# Extract provided

When DC fire chief Kenneth Ellerbe showed up last week at the scene of an ambulance with flames shooting from its hood on Benning Road, he saw an on-duty firefighter with a smartphone who seemed as if he was taking photos of the truck ablaze.
“The fire chief accused him of taking pictures and snatched the phone out of his hand,” says Ed Smith, president of the DC Firefighters Association. “He gave it right back to him.”
The firefighter, who has not come forward, felt ill and went to the police and fire clinic for assistance. He filed a report, naming the chief and describing his actions. After the indent, the firefighter went on sick leave for stress. He declined to be interviewed.
“He’s having a hard time,” Smith says. “He’s scared, he’s nervous. He’s still deciding what to do.”
Ellerbe and the union have been at war for more than a year. The union voted “no confidence” in the chief in March. The union has charged him with depleting the number of paramedics and allowing emergency equipment to deteriorate. The ambulance that caught fire on Benning Road last Tuesday was the first of two ablaze that day.
City council members have questioned Ellerbe’s management, and Ward 3 council member Mary Cheh called for him to resign.
Ellerbe’s encounter with the firefighter over the ambulance fire fits the union’s narrative of a boss who’s out of touch with his troops.
“Instead of worrying about the safety of his people,” Ed Smith tells Washingtonian, “he confronted his people.”
Smith says he advised the firefighter to file a complaint with the department’s Equal Employment Opportunity Office.
“It needs to be investigated,” he says. “The department has a zero tolerance for these kinds of events in the work place. The details need to come out.”
Rumors circulated among police and firemen that the firefighter had filed assault charges against Ellerbe. None could be confirmed.
Says Smith: “He’s considered it. He’s still deciding what course to take.”
UPDATE 08/20/13: The fire department said Tuesday that its internal affairs section had started an “administrative investigation” at the request of Chief Ellerbe, according to deputy fire chief Milton Douglas, who heads internal affairs. The department has not received an official complaint from the firefighter involved in the incident, nor has a criminal complaint been filed with the DC Police.UPDATE 08/21/13: The firefighter has filed a formal complaint against Chief Ellerbe with the police, according to the MPD. The police report became public Wednesday. Ellerbe told the Washington Post he merely asked to see the firefighter’s phone, to check whether he had taken photos of the burning ambulance. The firefighter told the union Ellerbe forcefully took the phone; the fireman has since gone on sick leave. The fire department’s internal affairs division is investigating the incident, at the chief’s request.

# Exercise instructions
Rewrite the paragraph of the article on the DC fire chief that begins "Ellerbe and the union have been at war" as a short bulleted list that keeps its main facts.

# Dataset extract

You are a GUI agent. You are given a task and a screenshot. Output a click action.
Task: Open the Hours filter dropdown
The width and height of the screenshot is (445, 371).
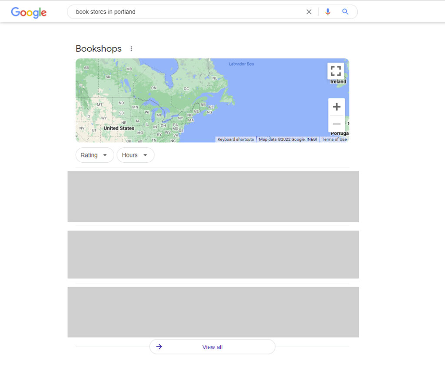click(x=135, y=155)
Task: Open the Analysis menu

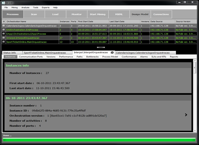Action: click(25, 7)
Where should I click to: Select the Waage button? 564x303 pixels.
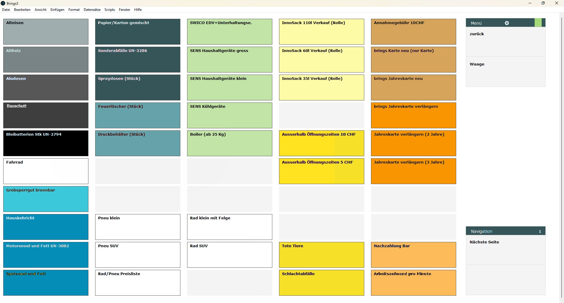point(505,72)
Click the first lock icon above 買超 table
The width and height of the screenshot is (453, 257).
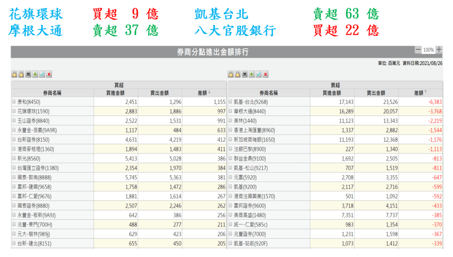[x=14, y=74]
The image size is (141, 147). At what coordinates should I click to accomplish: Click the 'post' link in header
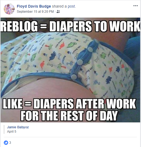(x=72, y=6)
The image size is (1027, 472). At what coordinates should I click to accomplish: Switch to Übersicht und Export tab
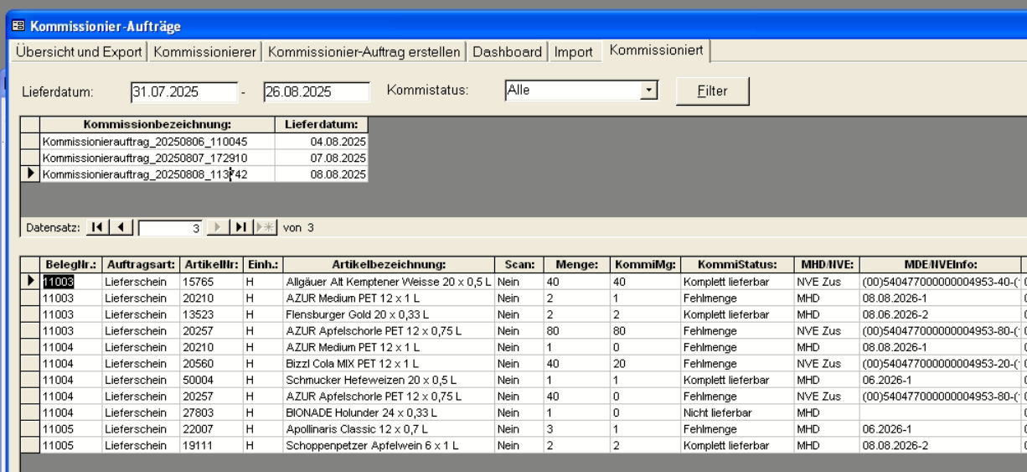tap(81, 52)
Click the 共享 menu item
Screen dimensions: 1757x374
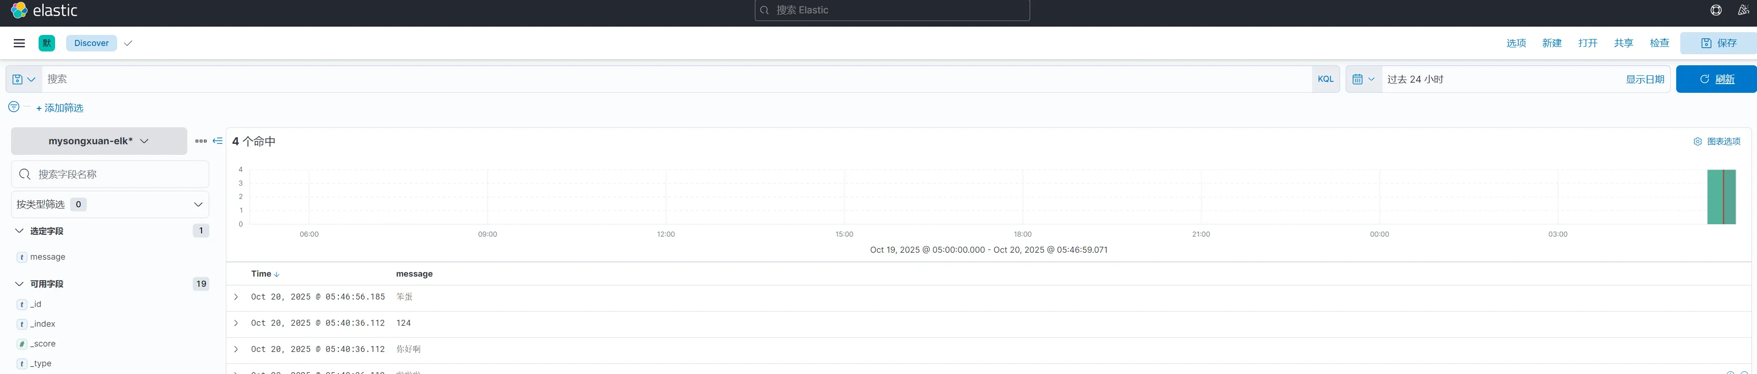(1623, 43)

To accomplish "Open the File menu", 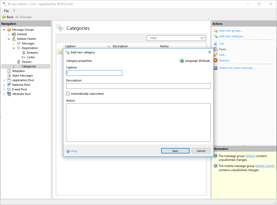I will pyautogui.click(x=6, y=11).
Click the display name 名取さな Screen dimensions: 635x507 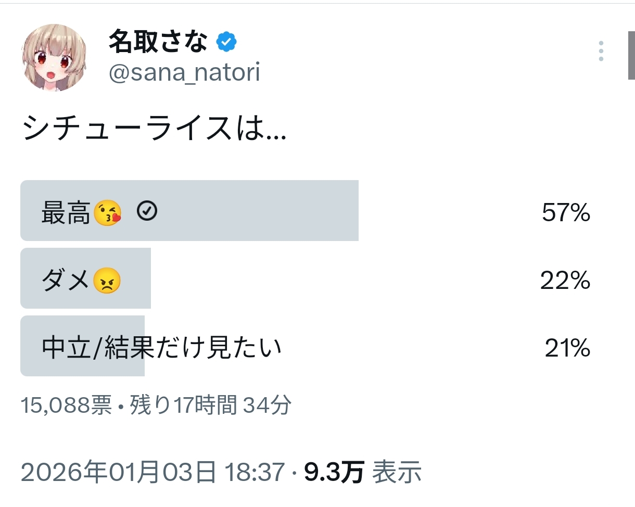coord(158,42)
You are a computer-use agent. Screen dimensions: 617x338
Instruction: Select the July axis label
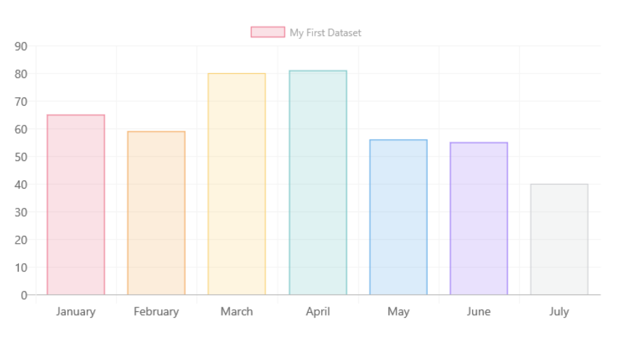[x=559, y=311]
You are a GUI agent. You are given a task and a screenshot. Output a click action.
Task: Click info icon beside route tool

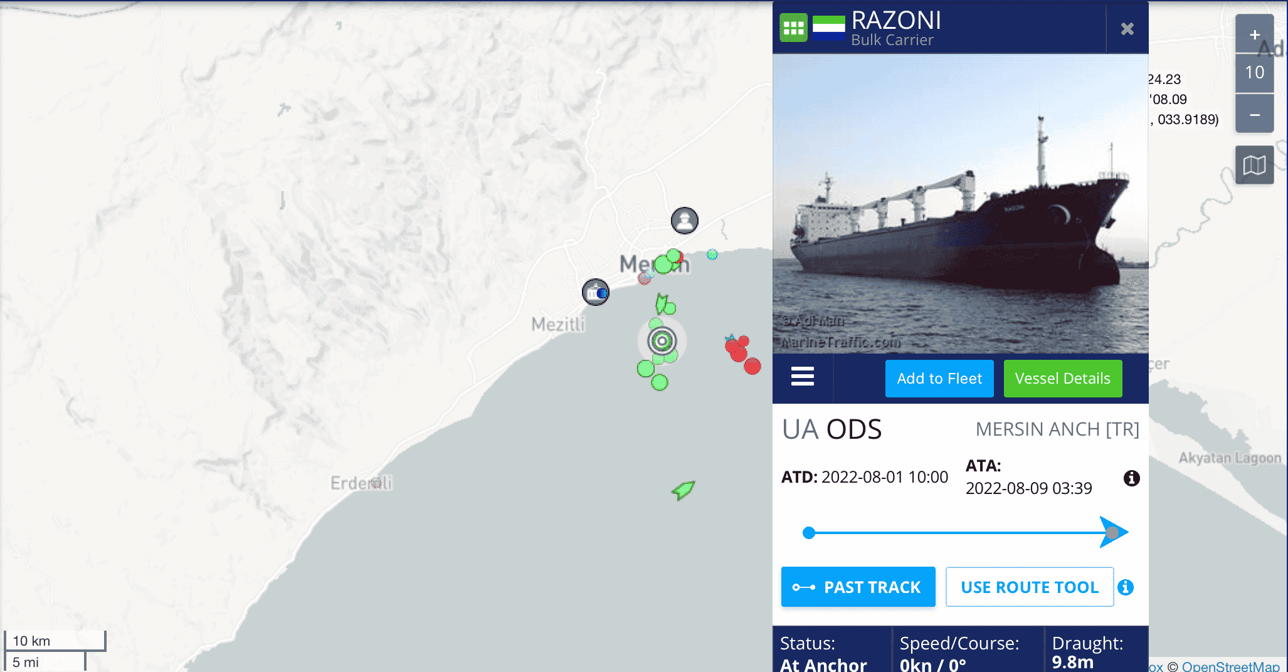[1126, 587]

# Result
- Ellerbe and the union have been in conflict for more than a year.
- The union voted "no confidence" in him in March.
- The union charges that he has depleted the number of paramedics and allowed emergency equipment to deteriorate.
- The ambulance that caught fire on Benning Road last Tuesday was the first of two to burn that day.